WORK TO BE COMPLETED:
Put the data below into a two-column CSV with the headers text and answer, one row per pair. Quote each field, replace line breaks with spaces, and leave out the pictures.
^^^^^^^^^^^^^^^^
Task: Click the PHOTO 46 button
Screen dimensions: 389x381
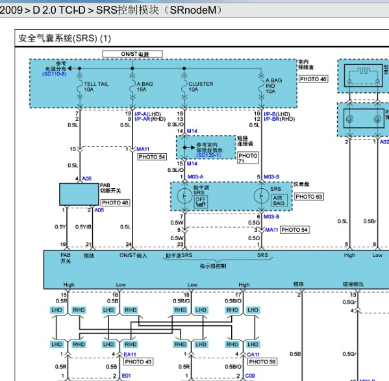Action: click(x=313, y=79)
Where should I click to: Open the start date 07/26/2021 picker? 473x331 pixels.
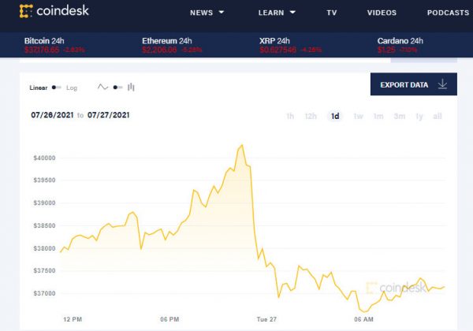pyautogui.click(x=51, y=115)
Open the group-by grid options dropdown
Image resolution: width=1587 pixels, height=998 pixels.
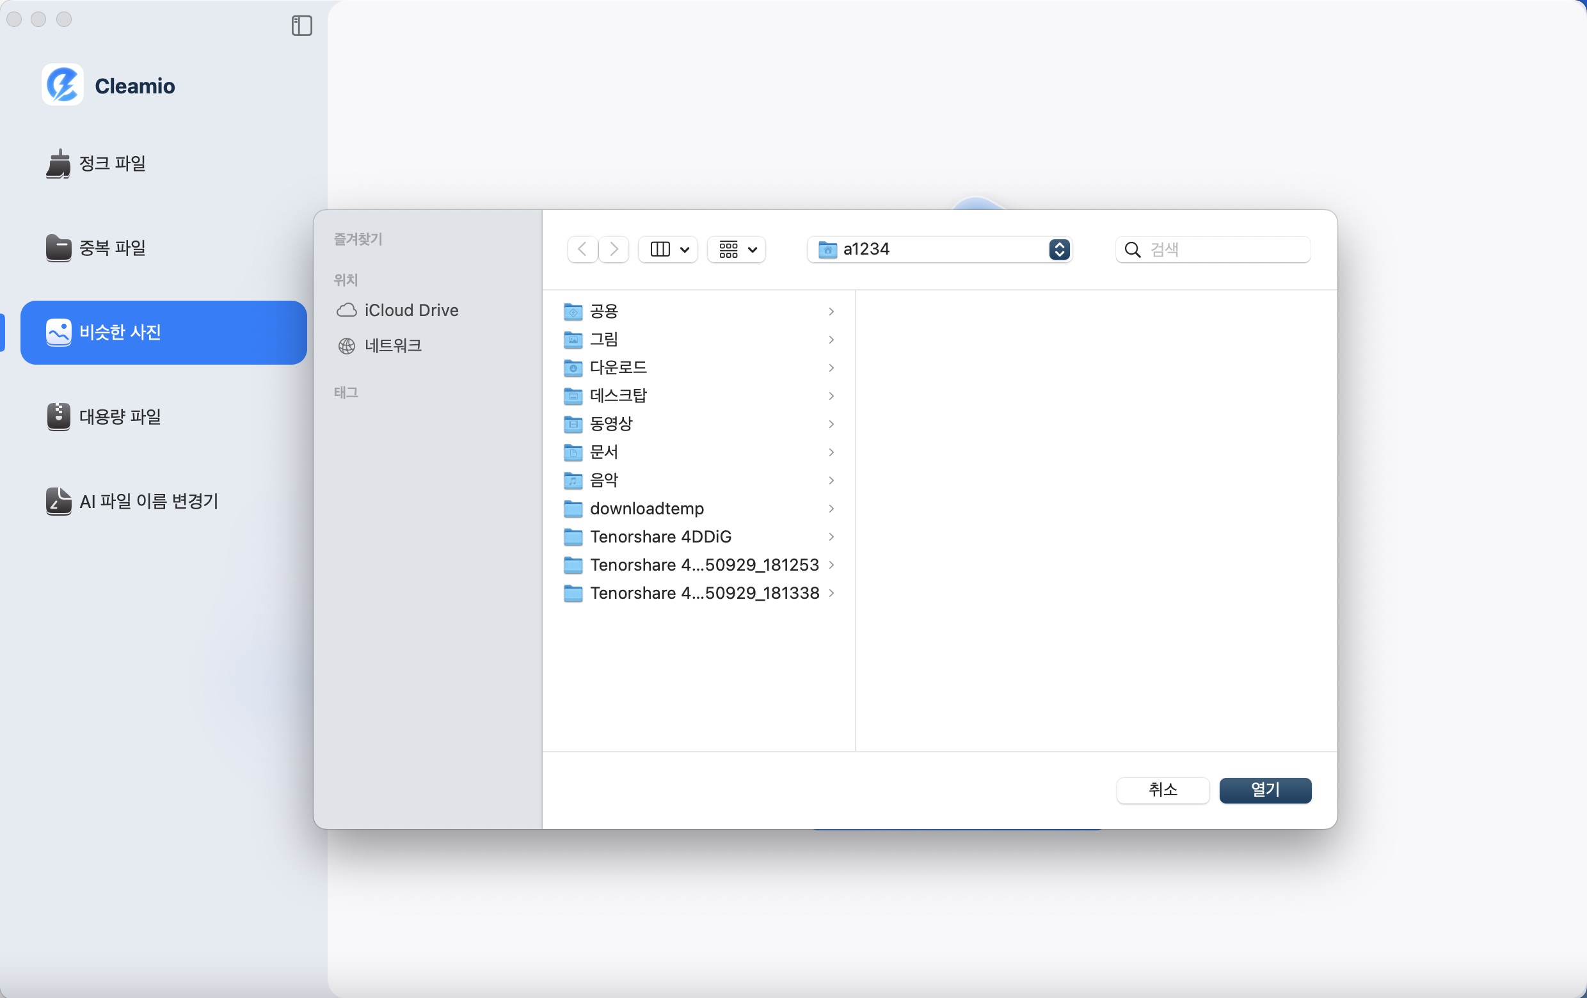pos(737,249)
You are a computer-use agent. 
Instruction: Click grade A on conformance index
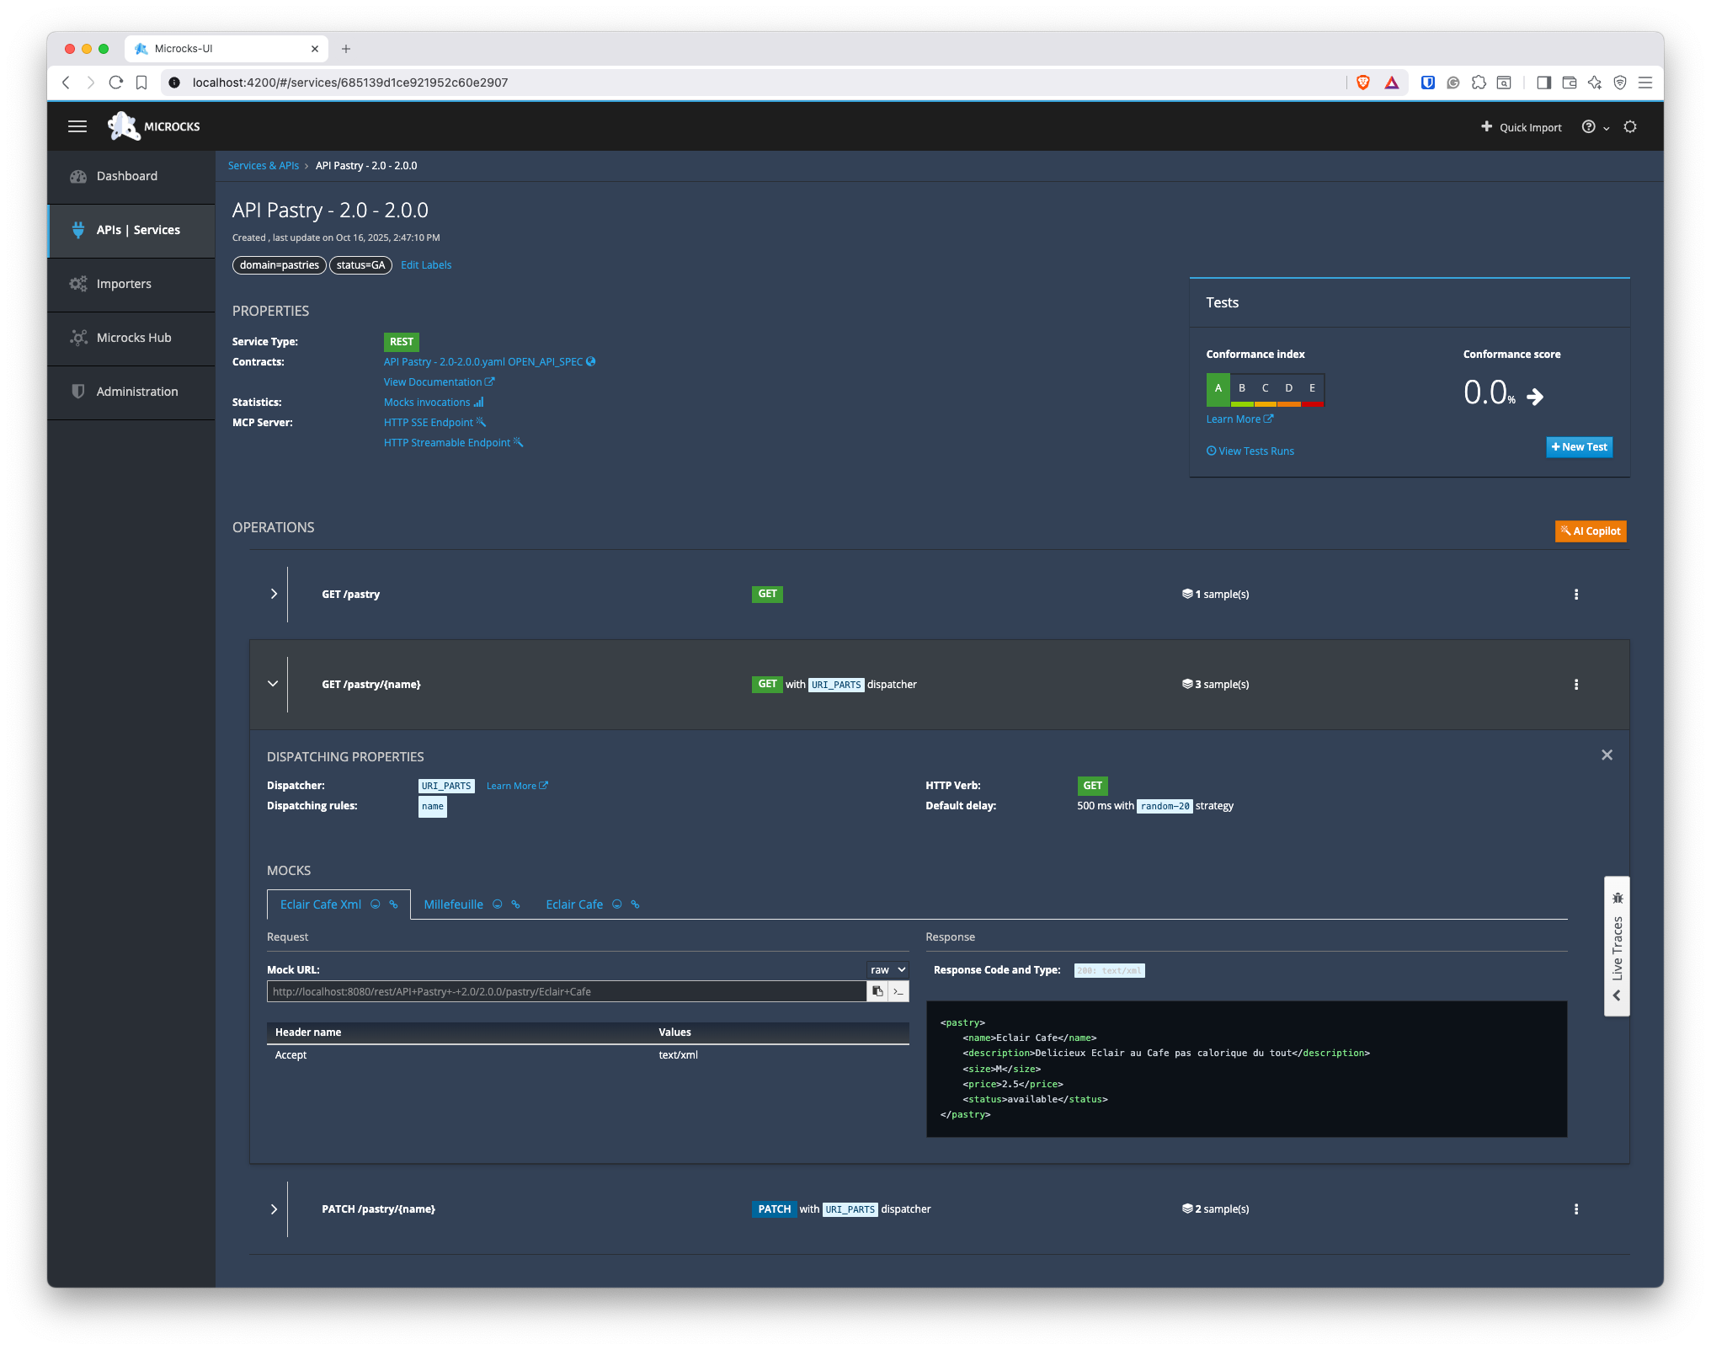pyautogui.click(x=1218, y=388)
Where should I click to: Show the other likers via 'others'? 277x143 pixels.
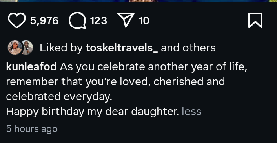click(x=199, y=48)
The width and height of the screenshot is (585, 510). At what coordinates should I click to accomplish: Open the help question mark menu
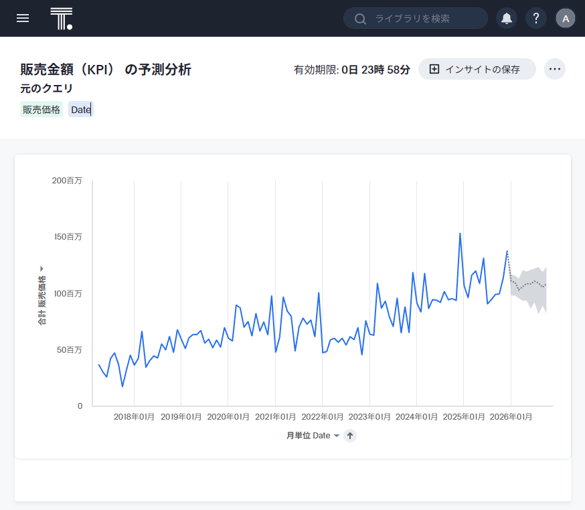coord(535,19)
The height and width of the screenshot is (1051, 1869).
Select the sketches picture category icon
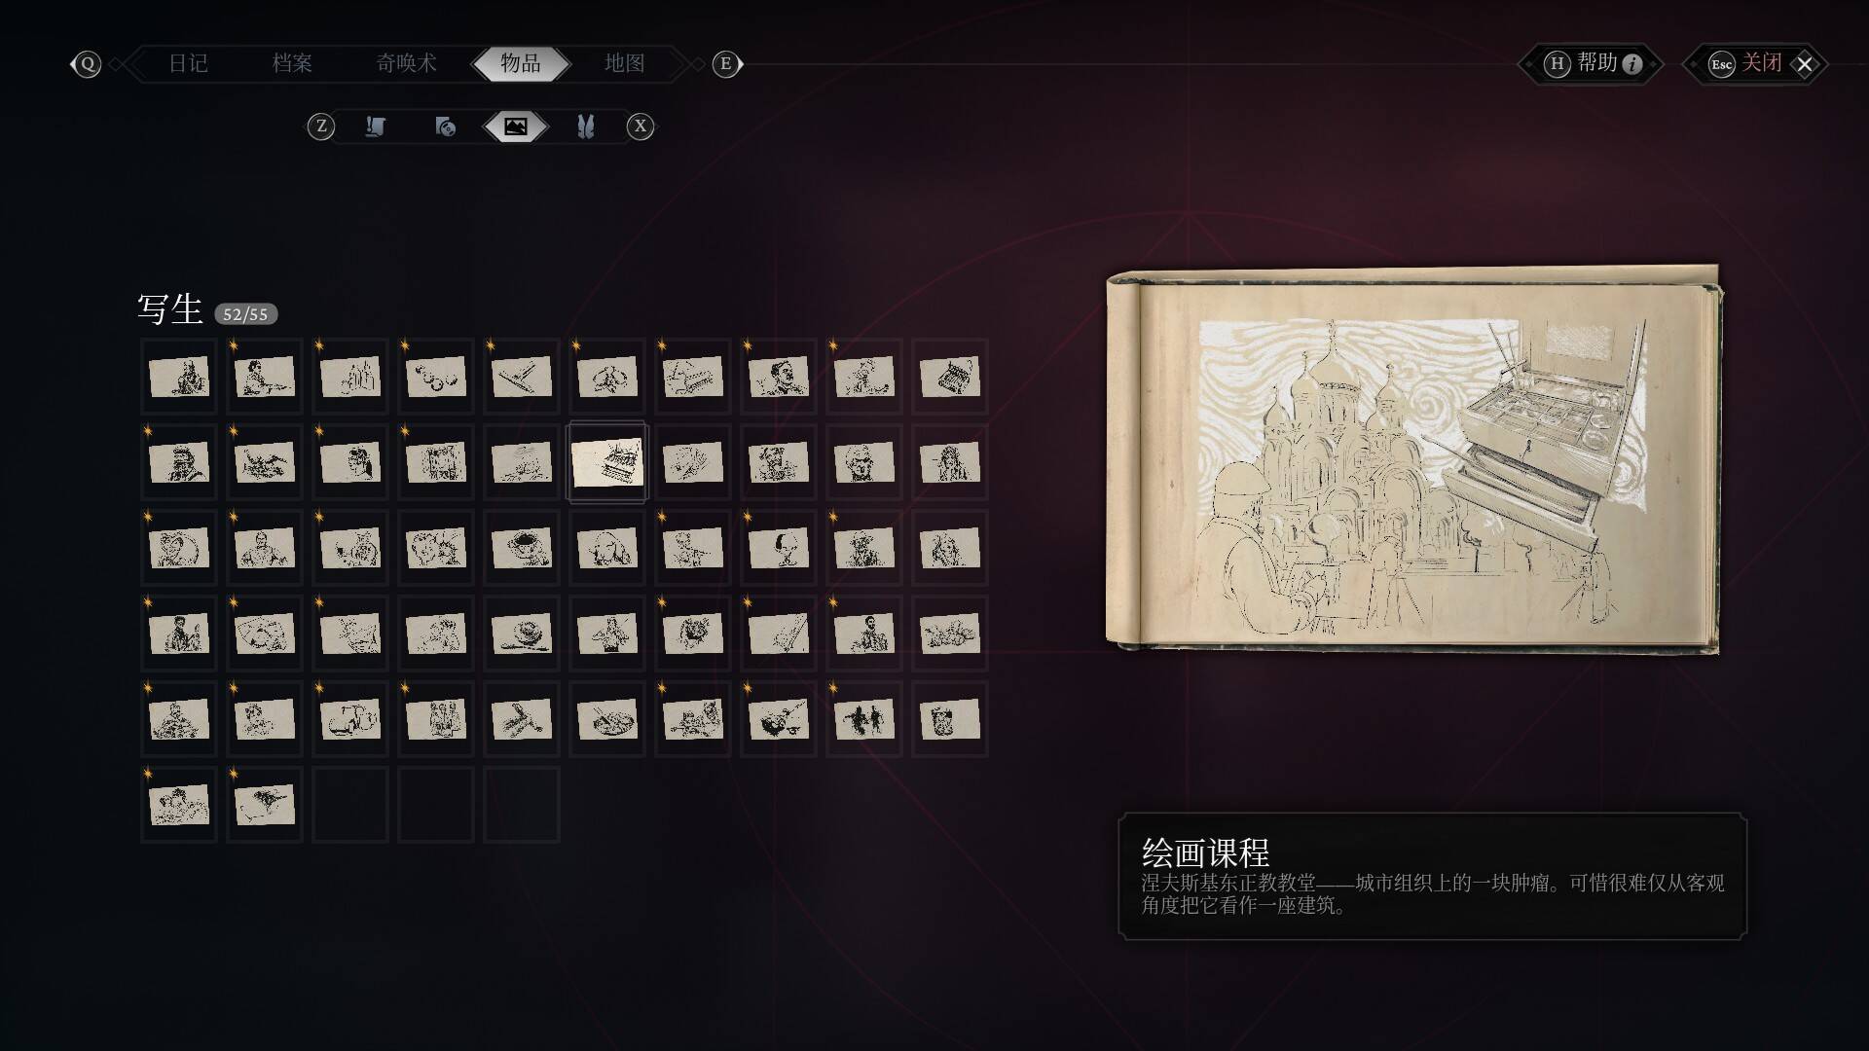(516, 127)
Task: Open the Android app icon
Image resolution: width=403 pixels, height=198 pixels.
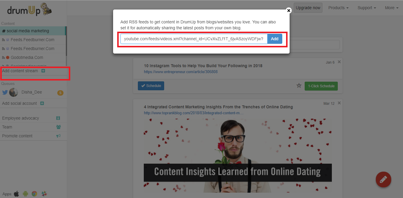Action: (x=25, y=194)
^^^^^^^^^^^^^^^^
TASK RESPONSE:
text,answer
"Task: Click the PHOTO 46 button Screen dimensions: 389x381","Action: click(x=313, y=79)"
"Where should I click to: Open the start date 07/26/2021 picker? 473x331 pixels.","pyautogui.click(x=51, y=115)"
"Open the group-by grid options dropdown Image resolution: width=1587 pixels, height=998 pixels.","pos(737,249)"
"You are a computer-use agent. Instruction: Click grade A on conformance index","pyautogui.click(x=1218, y=388)"
"Where should I click to: Show the other likers via 'others'? 277x143 pixels.","click(x=199, y=48)"
"The width and height of the screenshot is (585, 510). At what coordinates should I click to accomplish: Open the help question mark menu","coord(535,19)"
"The height and width of the screenshot is (1051, 1869). Select the sketches picture category icon","(516, 127)"
"Task: Open the Android app icon Image resolution: width=403 pixels, height=198 pixels.","Action: (x=25, y=194)"